When he understood that he was followed by police, he went to Izmir to set up a press. There, he would be far away from the police. In 1925 because of the break-out of the Sheikh Said Rebellion, the curfew law was in effect and some of the newspapers and periodicals were censored, shut down, and most of the writers of the Aydınlık environment were arrested due to an article printed on 1 May 1925. Nâzım Hikmet was sentenced to 15 years in prison in absentia at the end of court hearings at the Ankara State Independence Court in 12 August 1925.
Thereupon, Nâzım Hikmet came to Istanbul from Izmir in the middle of June and then secretly proceeded to the Soviet Union once again.
When he learned that his sentence came under coverage of the Amnesty proclaimed for the anniversary of the Republic, in 1926 he applied to the Turkish Consulate to obtain a passport to return to Turkey legally.
But he did not receive a response even though he applied repeatedly. By this time, on 28 September 1927, he was sentenced to 3 months in prison in absentia again upon being charged with membership in an illegal party depending on a declaration that had been distributed in Istanbul.

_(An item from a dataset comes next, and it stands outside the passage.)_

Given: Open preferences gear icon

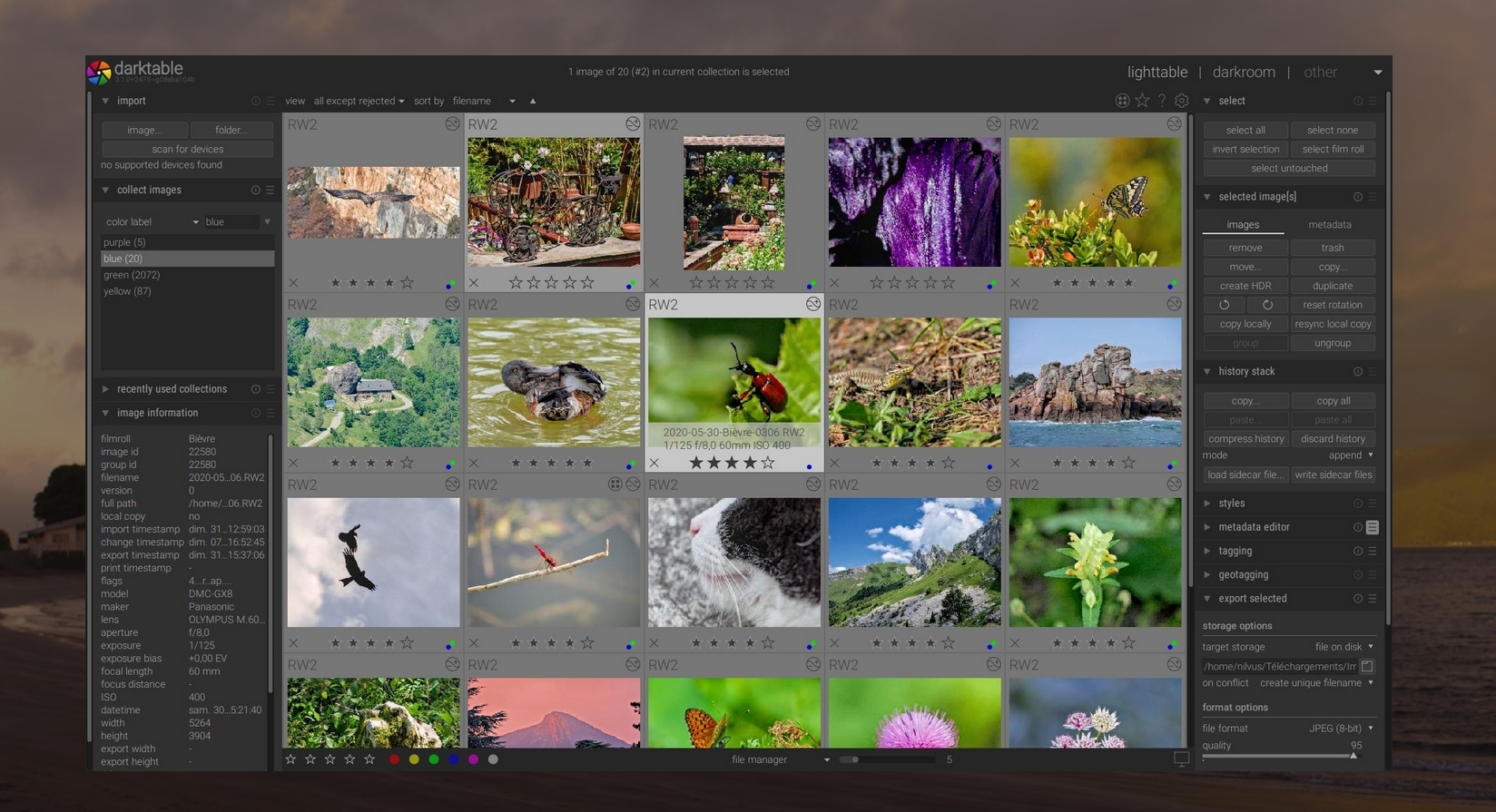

He waited nearly one and a half years before he fully realised that he would never get the passport. In this period he published his first book named "Güneşi Içenlerin Türküsü" (Song of Those That Drink of the Sun) in Baku in 1928.
In July in the same year he entered Turkey secretly by passing through the Caucasian border in order to seek acquittal from sentences passed in his absence. He and a friend, Laz İsmail, were arrested passing the border without legal permit and with false passports.
Before being shipped to Rize for court hearing, the two friends stayed in a sunless, airless and dark jail for nearly two months along with the villager prisoners in Hopa. The shipment of the two friends from Hopa to Rize brought the end of their prison term. The penalty for passing the border without papers was three days in prison whereas they had already served more. So they should have been acquitted.
But because the correspondence inquiring after other crime and accrued penalties would take long, it was decided that they be sent to Ankara.
Their being brought to Istanbul handcuffed on 4 October 1928 was criticised in the newspapers. The court in Istanbul decided that it would be more appropriate to send them to Ankara where all claims against them would be joined under one trial.
The press again started to criticise clearly this dishonourable practice. The point of criticism was that while there was general amnesty proclaimed and all prisoners were freed, they were being sent, handcuffed from place to place. But the criticism had no effect. Nâzım Hikmet and Laz İsmail, handcuffed, were finally sent to Ankara on 14 October 1928 and immediately were interrogated and arrested.